Bob Levin’s article “Disney’s War Against the Counterculture” describes the case of Disney vs. O’Neill. Dan O’Neill, a cartoonist created two cartoons along with Ted Richards, Bobby London and Gary Hallgren. They called themselves the Air Pirates, after a group of evildoers who had bedeviled Mickey Mouse in the 1930’s. O’Neill has said that the purpose of creating the cartoons was to “buck corporate thinking. We just didn’t like bullshit”. The first cover was of Mickey Mouse piloting an airplane with two sacks in the plane labeled “Dope”. The second cover was of Mickey Mouse and Minnie Mouse on horseback being confronted by a man with a gun in one hand and a sack of “Dope” in the other hand. Lawyers on behalf of Disney brought suit against the Air Pirates, accusing them of copyright infringement, trademarked infringement, unfair competition, intentional interference with business and trade disparagement through the wrongful use of the characters. The court allowed a restraining order to bar the Air Pirates from any further production and later obtained an injunction. The defense tried to legitimize what they had done and called themselves parodists such as Shakespeare and said they were not trying to pass on their work as a Disney product.

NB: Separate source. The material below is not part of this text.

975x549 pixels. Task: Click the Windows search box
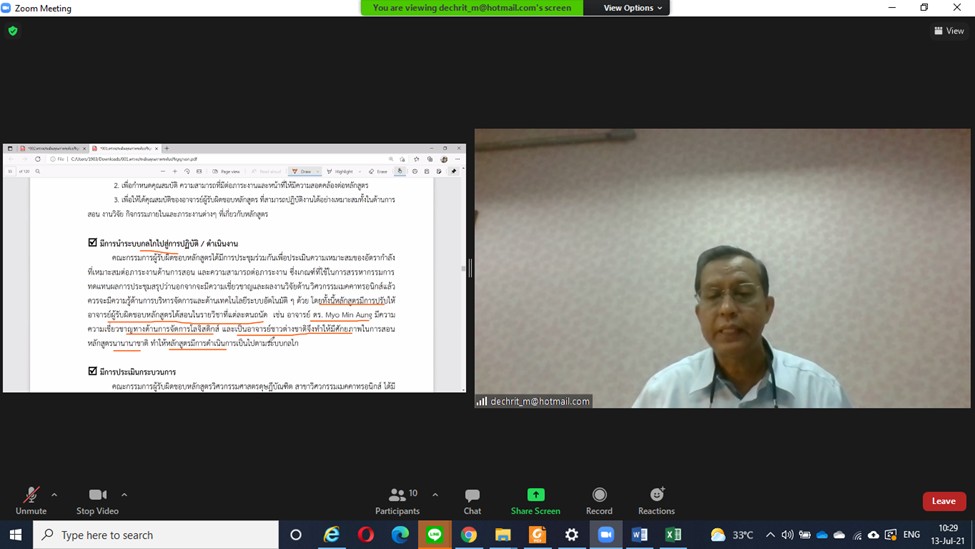pyautogui.click(x=160, y=535)
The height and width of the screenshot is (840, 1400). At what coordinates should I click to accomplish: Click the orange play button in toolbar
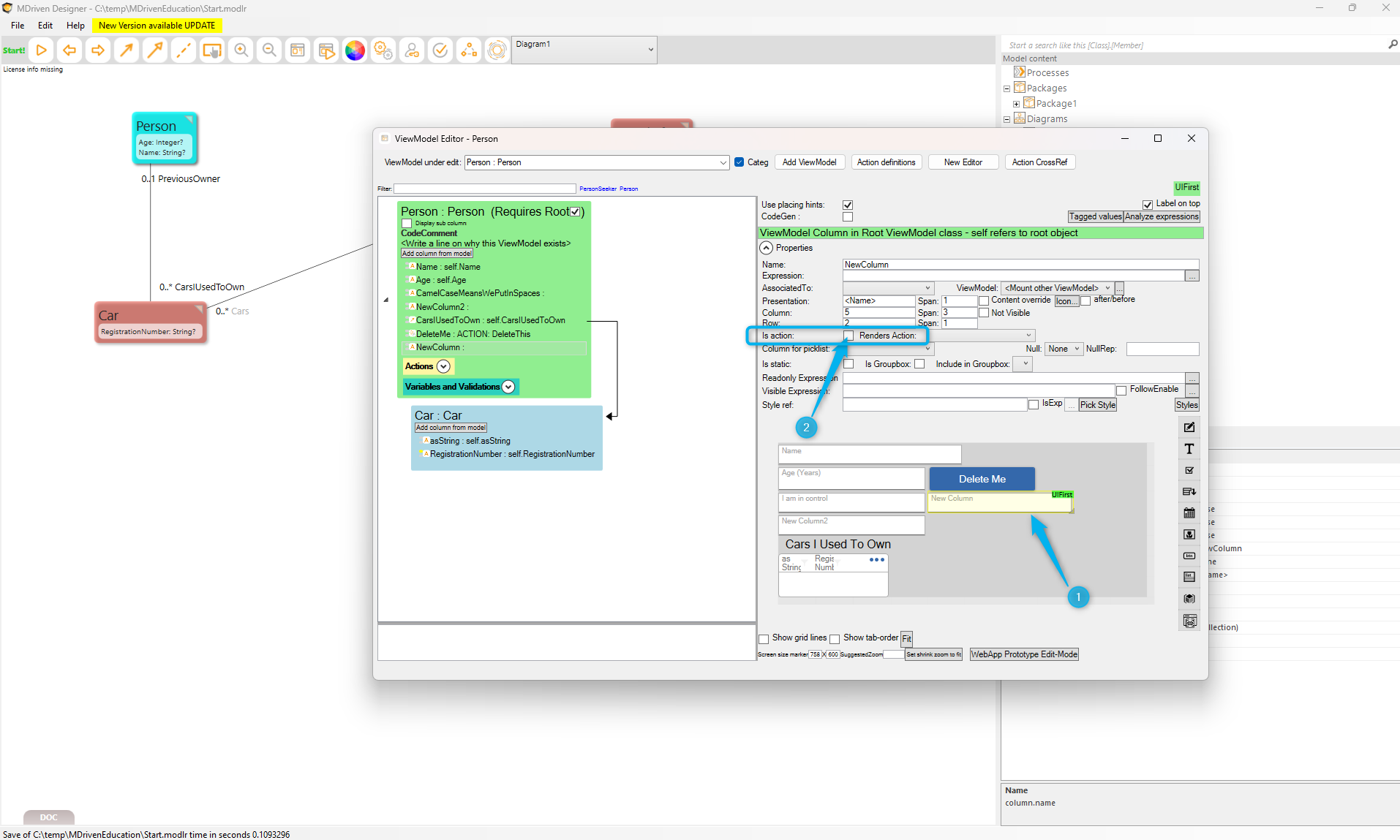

They also argued that characters cannot be copyrighted and that they were protected under the 1st Amendment. Judge Wollenberg decided in the favor of Disney citing that Mickey Mouse is a character that constitutes what is being told and that O’Neill admitted to copying Mickey exactly. The 9th Circuit upheld Wollenberg’s decision and the Supreme Court refused to hear the case.
This article and this case is important in understanding the importance of copyright in the case of Mickey Mouse. If Mickey Mouse were not protected under copyright, then O’Neill and the rest of Air Pirates would be able to do whatever they wanted with Mickey Mouse and whatever other characters are not protected by copyright law. If Mickey Mouse were in the public domain, then people would be able to harm the image of Mickey Mouse as O’Neill clearly did and tarnish a reputation that Walt Disney has put tremendous time and resources into upholding. Mickey Mouse and his stories target an innocent audience of children. The defaming images that O’Neill created showed Mickey in an unfavorable light and if the decision did not favor Disney, then Disney’s reputation as well as economic well being could have been damaged forever. My paper distinctly addressed the reasons behind why protecting Mickey Mouse is important rather than allowing him into the public domain.